There it is again, the good old common thread! We can understand if anyone is rolling their eyes at this point. Life has highs and lows, rough edges, and now one is supposed to somehow shape it into a relatively straight-line narrative?!?
Let us reassure you, not many people are interested in whether your common thread is a bit more zigzag than others or even changes colors here and there. Conversely, what’s essential is that you think through which qualifications you have and how these fit with the desired position. But there is one thing you shouldn’t do: re-tell your life story. The first thing someone sees when looking at a job application is often the curriculum vitae, which fairly quickly allows human resource decision-makers to get a picture of which qualifications someone brings to the position to be filled.
Therefore the curriculum vitae should be able to do one thing above all else: present relevant information in a clear manner. In other words, someone who applies for an internship with a three-page long model curriculum vitae or indiscriminately features part-time jobs and internships in epic breadth is highly unlikely to be hired. Information that is too brief or irrelevant can also be counterproductive.
That’s why we’ve summarized what you actually need to pay attention to.
Evaluate the contents. Don’t just randomly list everything you’ve done to this point. Instead consider what the requirements for the desired position look like and which of your previous qualifications fit best to it. Special emphasis should be placed on these “bonbons” so that they can be recognized when first looking over your application.
Fine-tuning the contents. Read your cover letter again very carefully. Which information or qualifications have you especially emphasized? These should also be found on your curriculum vitae, but by all means avoid duplication. Something you’ve explained in detail in the cover letter doesn’t have to be presented again with the same depth in the curriculum vitae. Instead it is recommended that you use key terms to briefly and specifically describe what you’ve done and where it occurred.
“Corroborate” the contents. Don’t just list the stations in your curriculum vitae—instead add specific examples of your work. This creates a much broader image of you as a person and of your skills, which in turn will help inspire decision-makers to take a look at your cover letter .
Presentation and chronology. Because a curriculum vitae’s primary purpose is to provide information, its clear arrangement, structure and design are incomparably important. This is why we’ve put together a checklist on this topic.

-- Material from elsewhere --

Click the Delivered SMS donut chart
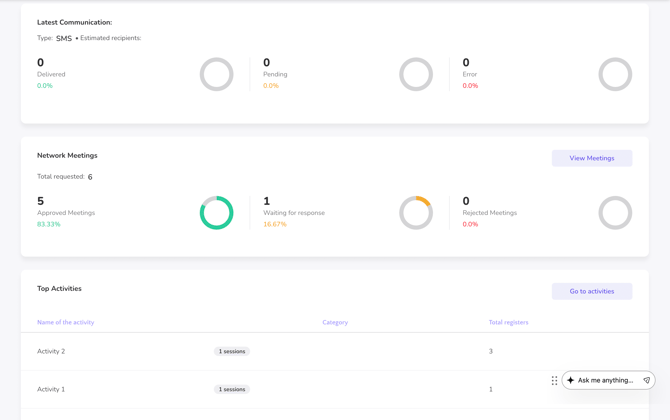The image size is (670, 420). [x=216, y=75]
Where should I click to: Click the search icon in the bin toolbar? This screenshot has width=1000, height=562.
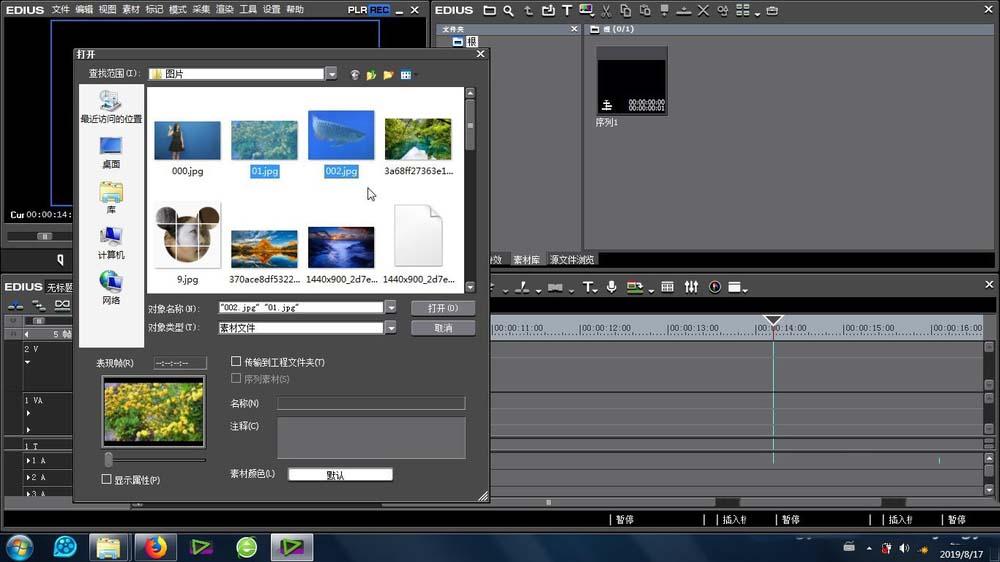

Before going further, whether you choose to list chronologically or from most recent to the past is a matter of taste. The reverse chronological order has the advantage of beginning with your most recent experience—thus you can put the relevant data right at the start.
What should stay in? A curriculum vitae is structured with headings. Normal categories include: personal data, secondary education, vocational training, university studies, practical experience or job experience, internships and part-time jobs, volunteer activities, language skills, computer skills, other skills.
What should be jettisoned? You can safely omit the following information: redundancies and things that are irrelevant for the position, details about parents and siblings, information about elementary school as well as salary expectations (if asked for, please include it in the cover letter). If they aren’t relevant to the desired position, religious and political beliefs are unnecessary in a curriculum vitae. You only need to mention hobbies if they are somehow interesting or relevant to the position. Common hobbies such as reading or bicycling provide zero information and shouldn’t be included in a curriculum vitae.
Conclusion. At the end, the date and your signature should be on your curriculum vitae.